◆ WHAT TO WORK ON
Go line by line through the data and copy those with the word "computer".

[Stored data entries]
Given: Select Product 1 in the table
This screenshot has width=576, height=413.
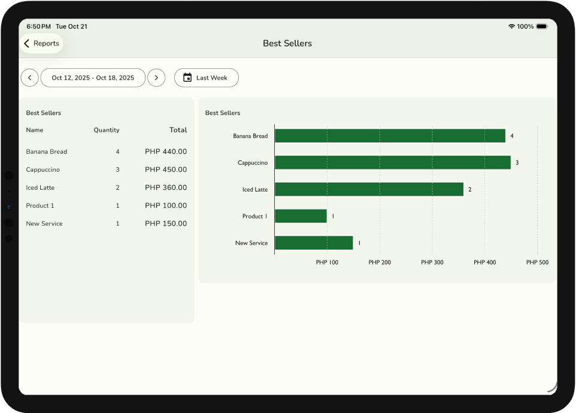Looking at the screenshot, I should (106, 206).
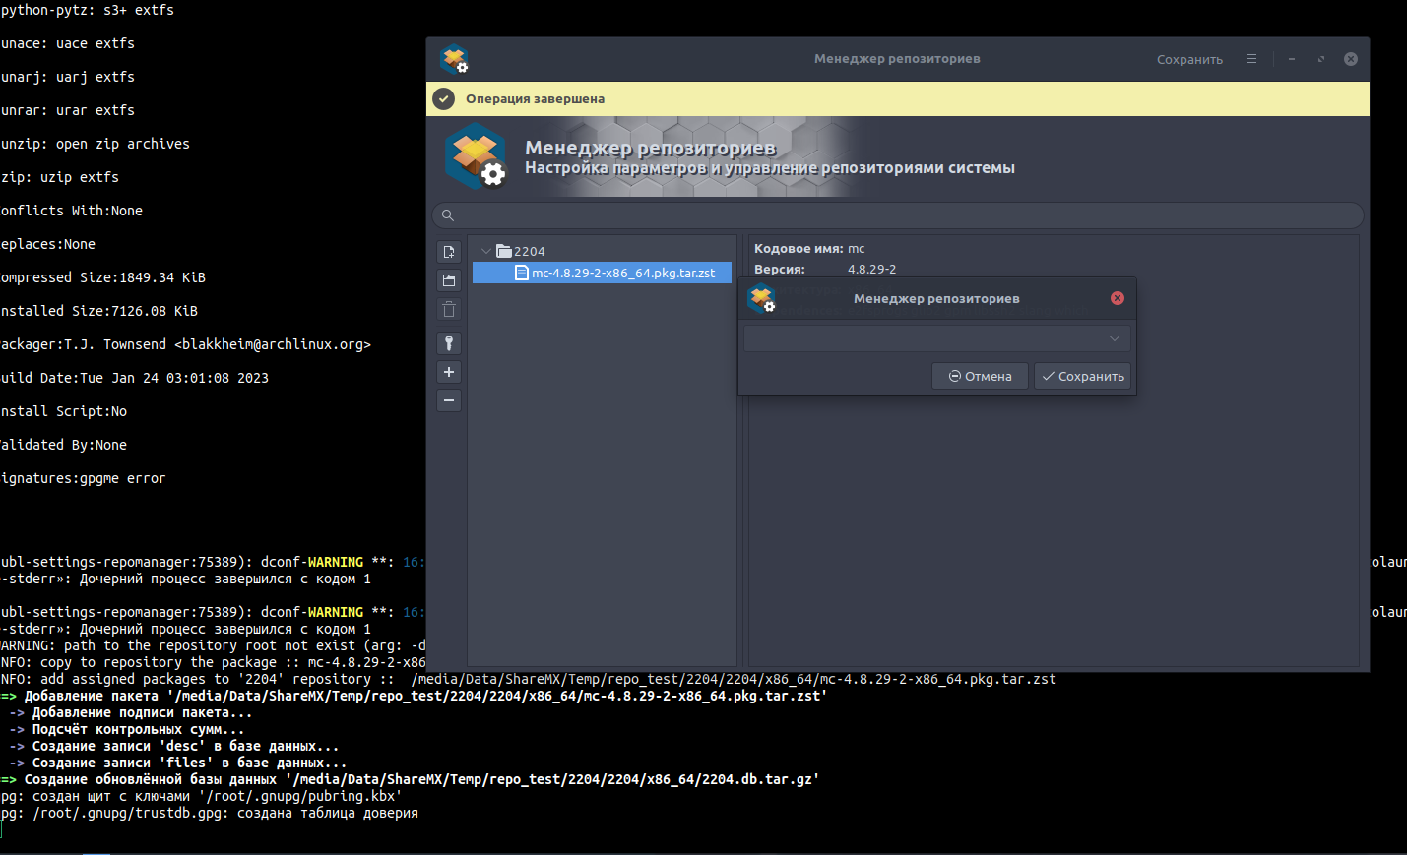Close the small dialog with red X
Viewport: 1407px width, 855px height.
coord(1118,298)
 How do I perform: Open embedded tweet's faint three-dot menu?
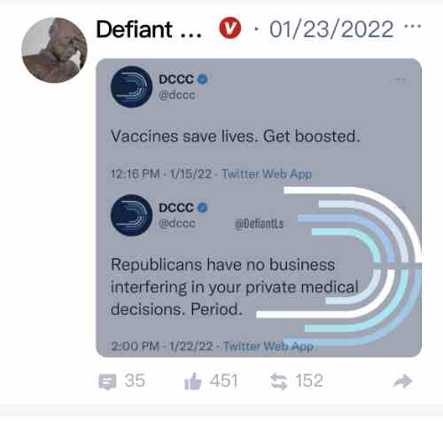(400, 80)
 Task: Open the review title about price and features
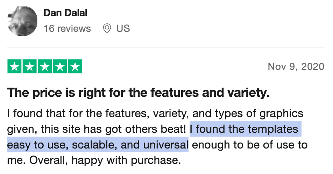tap(139, 93)
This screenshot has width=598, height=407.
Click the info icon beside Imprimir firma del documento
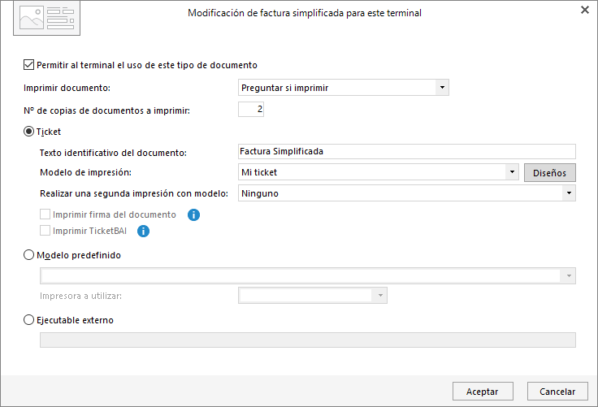click(x=193, y=214)
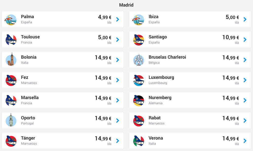Image resolution: width=253 pixels, height=151 pixels.
Task: Click the 4,99 € price for Palma
Action: point(105,17)
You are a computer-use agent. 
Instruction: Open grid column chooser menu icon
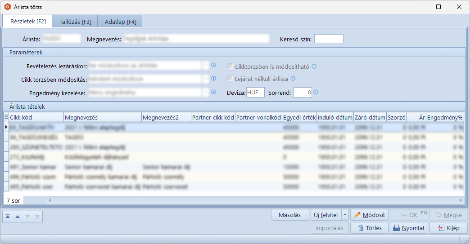click(x=6, y=117)
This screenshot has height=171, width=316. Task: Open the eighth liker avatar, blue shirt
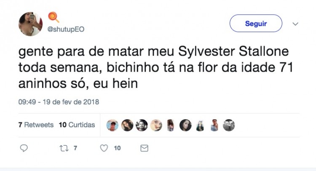click(214, 125)
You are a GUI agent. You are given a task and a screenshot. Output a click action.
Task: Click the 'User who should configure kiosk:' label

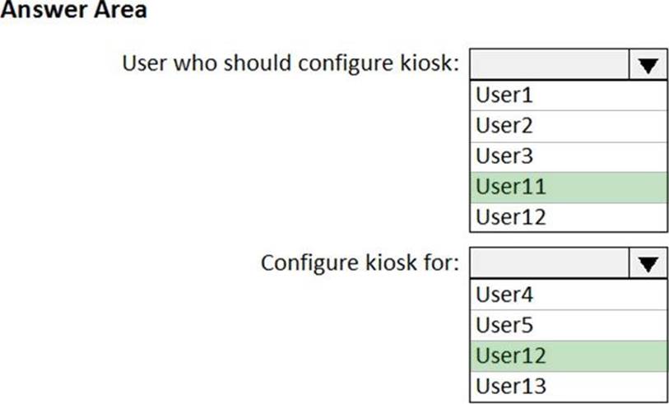point(290,63)
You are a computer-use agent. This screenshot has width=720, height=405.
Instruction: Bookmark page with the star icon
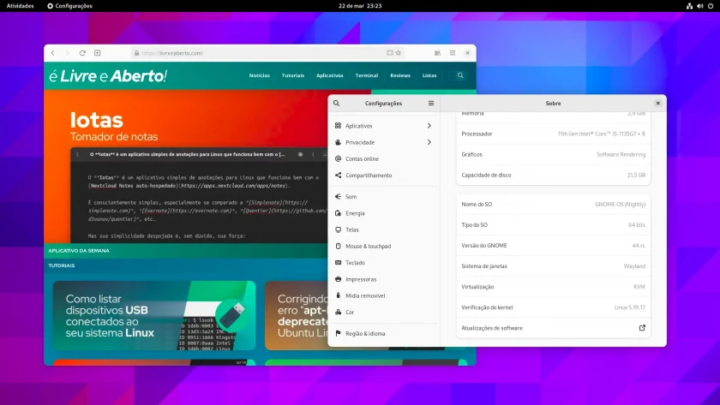click(x=399, y=53)
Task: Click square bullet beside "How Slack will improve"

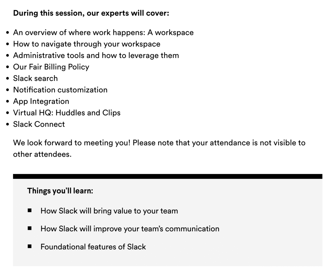Action: click(30, 228)
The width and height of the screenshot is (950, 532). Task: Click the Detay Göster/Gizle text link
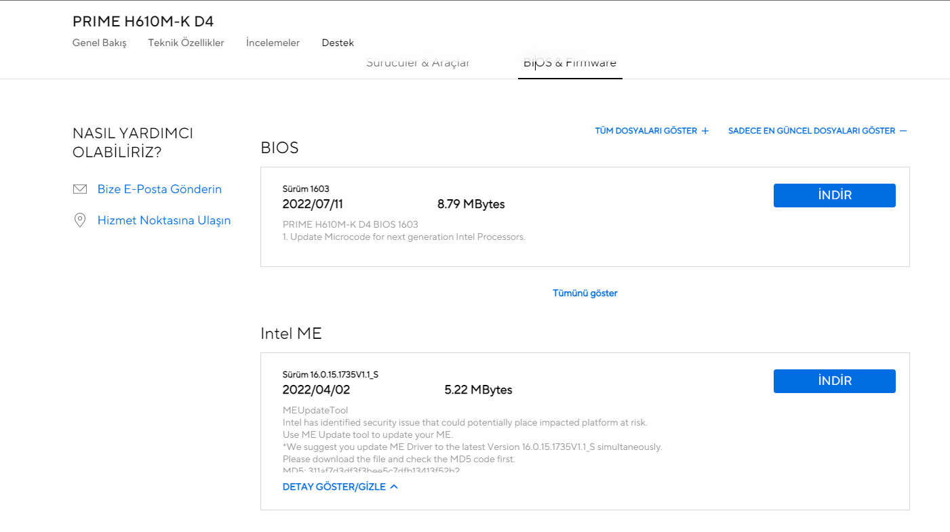pyautogui.click(x=334, y=487)
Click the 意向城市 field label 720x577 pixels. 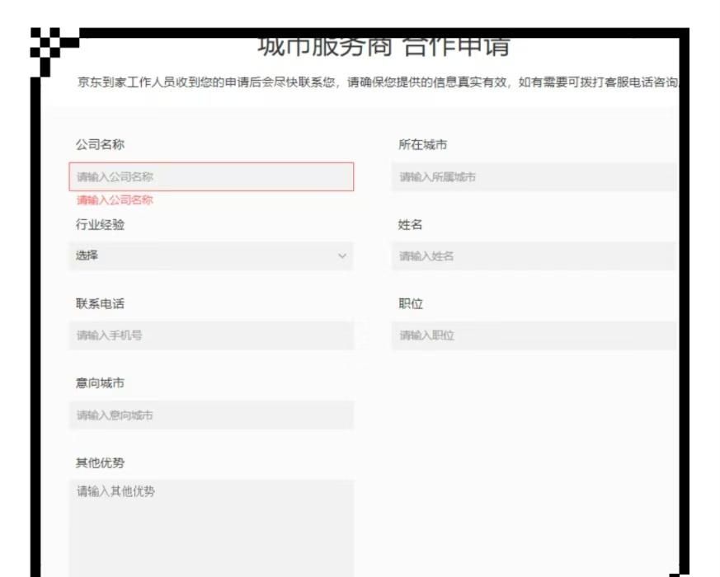point(100,383)
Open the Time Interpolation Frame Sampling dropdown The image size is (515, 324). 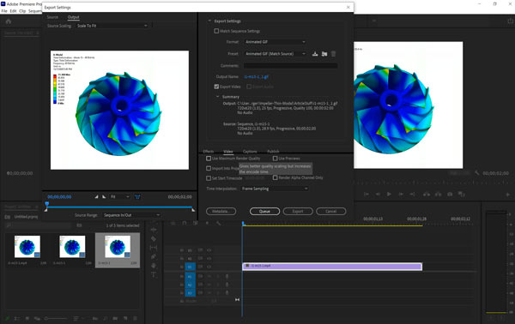coord(275,189)
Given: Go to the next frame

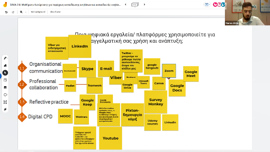Looking at the screenshot, I should (x=144, y=4).
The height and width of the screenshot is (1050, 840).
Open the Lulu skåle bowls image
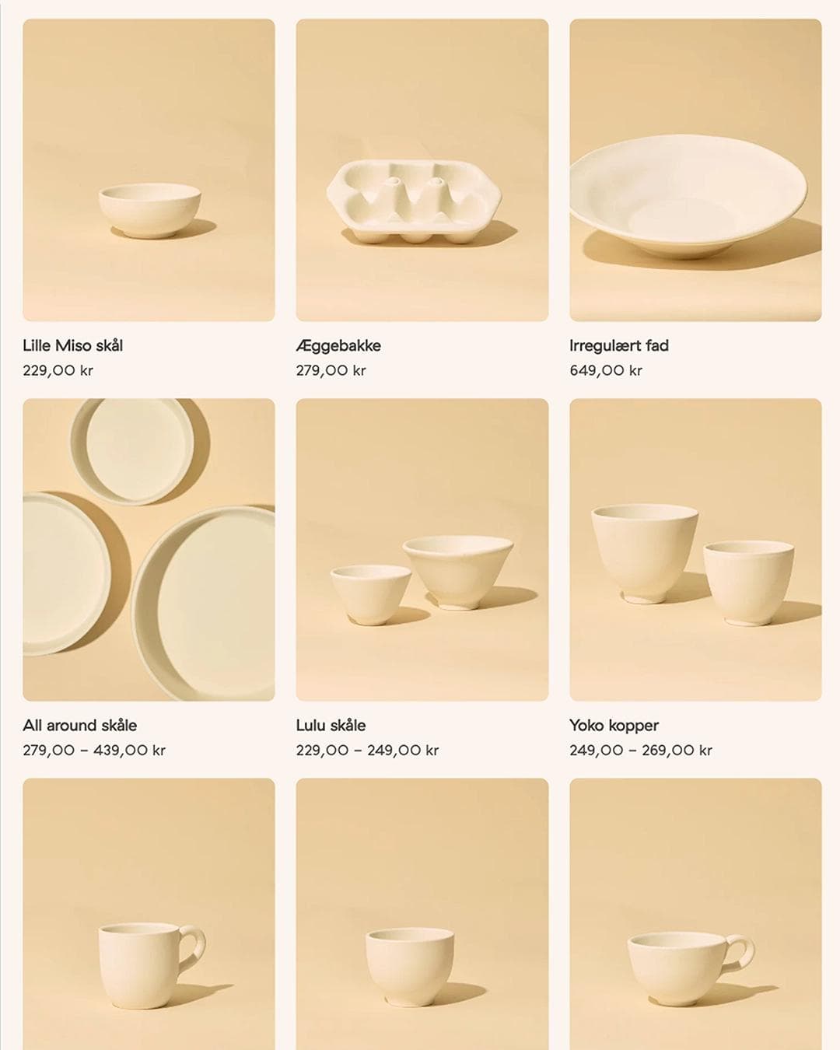(x=422, y=550)
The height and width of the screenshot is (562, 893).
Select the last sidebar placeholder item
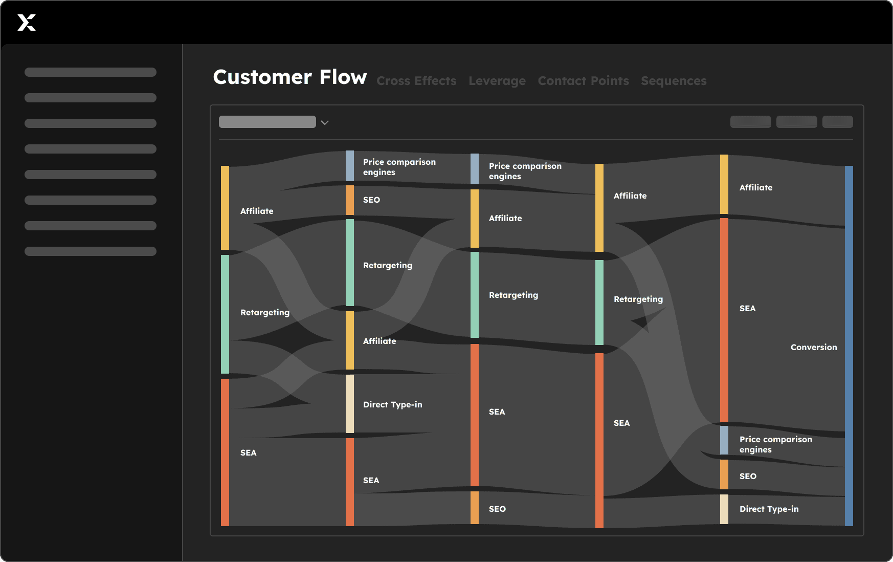coord(91,251)
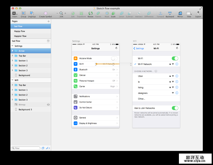
Task: Disable the Ask to Join Networks switch
Action: click(175, 108)
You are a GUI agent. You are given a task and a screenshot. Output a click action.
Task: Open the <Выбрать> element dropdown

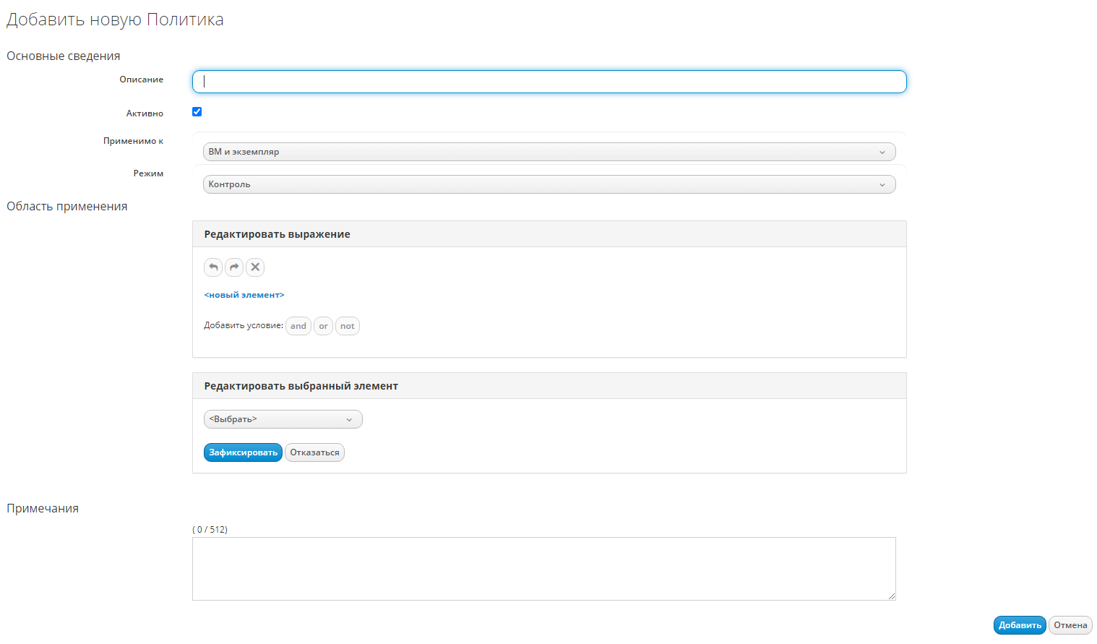(283, 419)
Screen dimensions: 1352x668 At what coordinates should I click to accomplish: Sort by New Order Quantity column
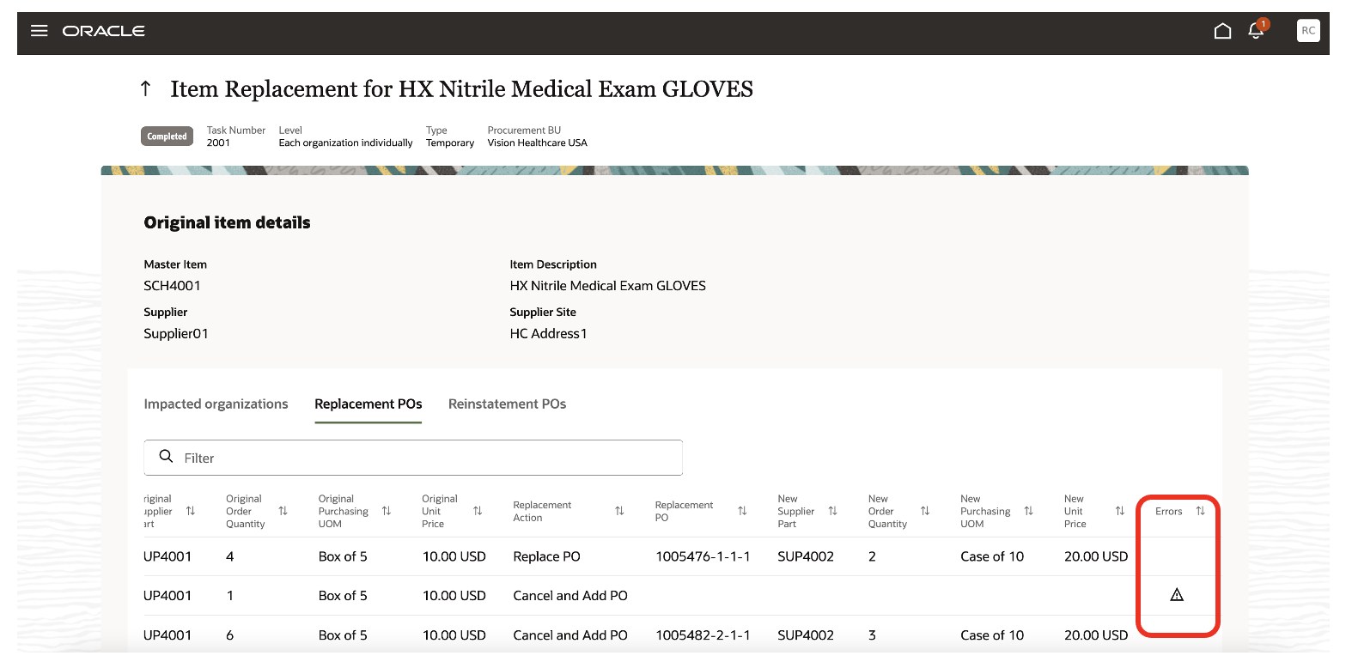[x=925, y=511]
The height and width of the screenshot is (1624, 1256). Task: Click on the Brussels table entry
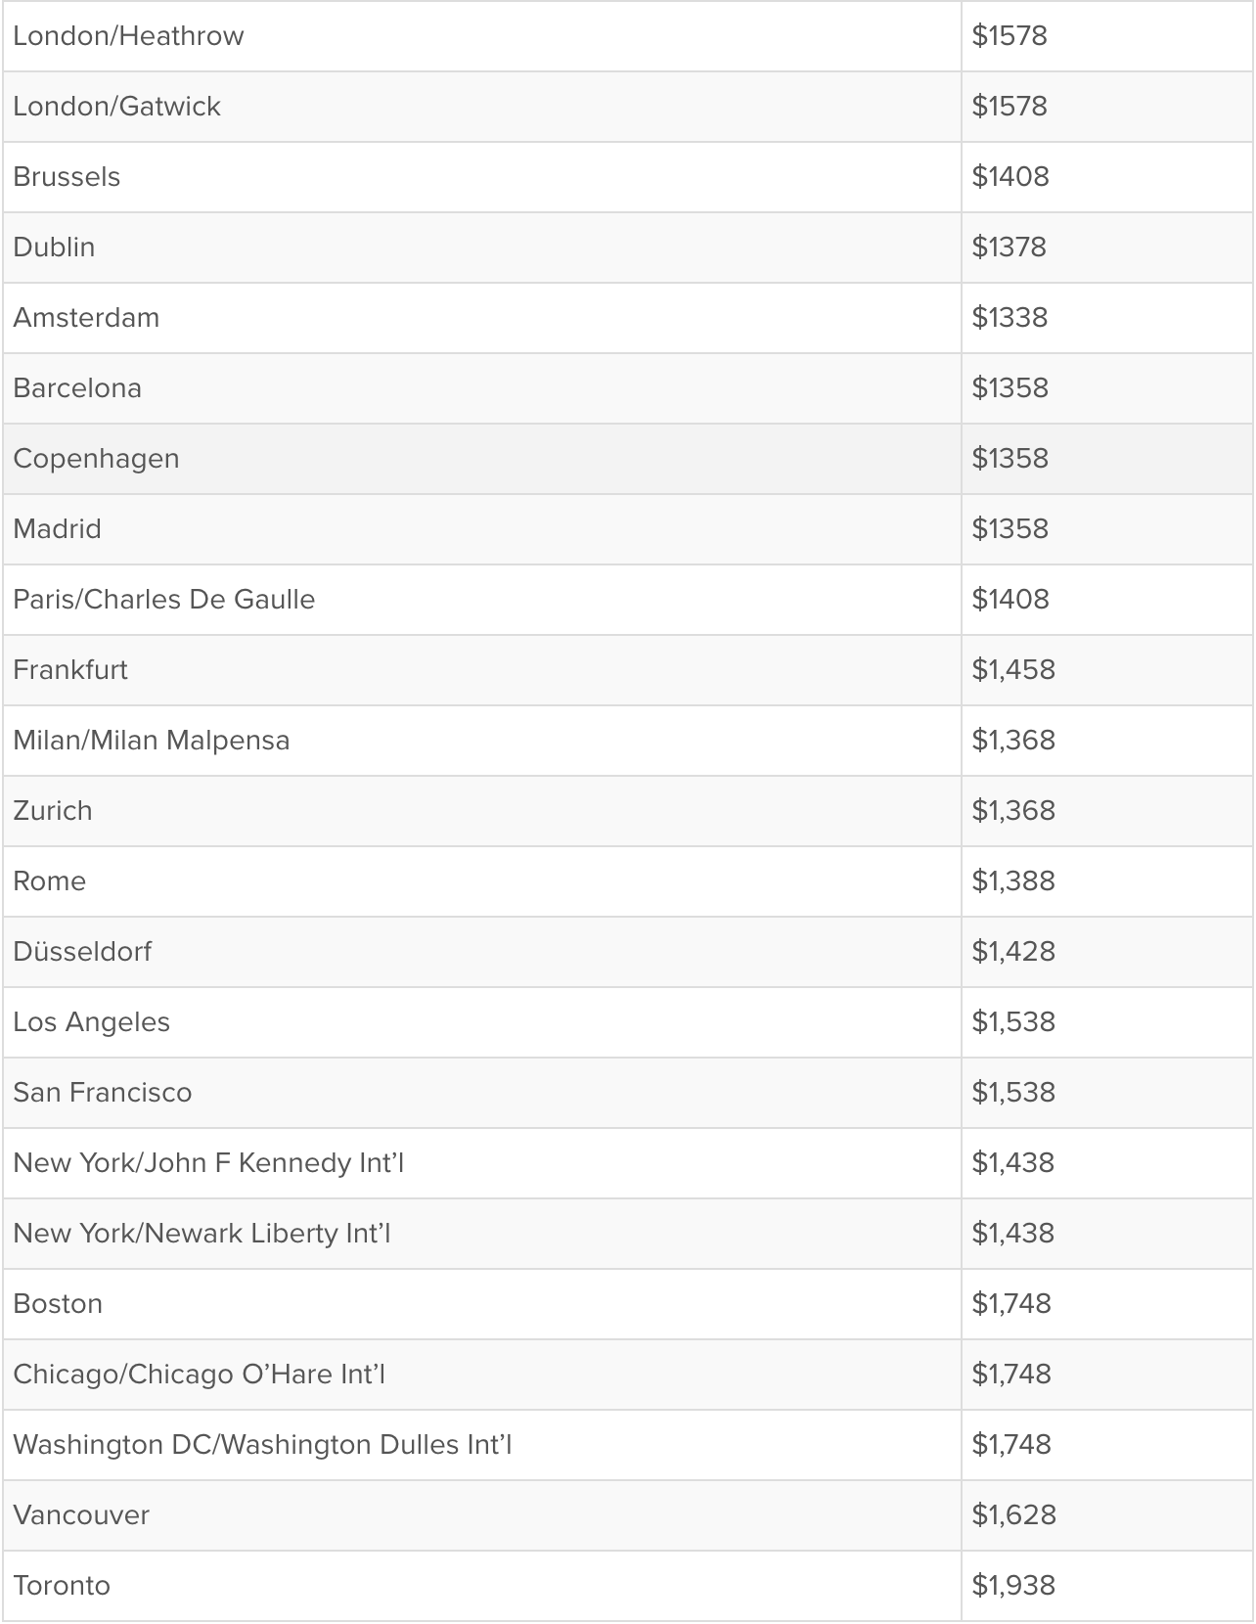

◆ THE COMPLETED TASK
You are a computer-use agent. 
You are a computer-use agent. This screenshot has width=720, height=405.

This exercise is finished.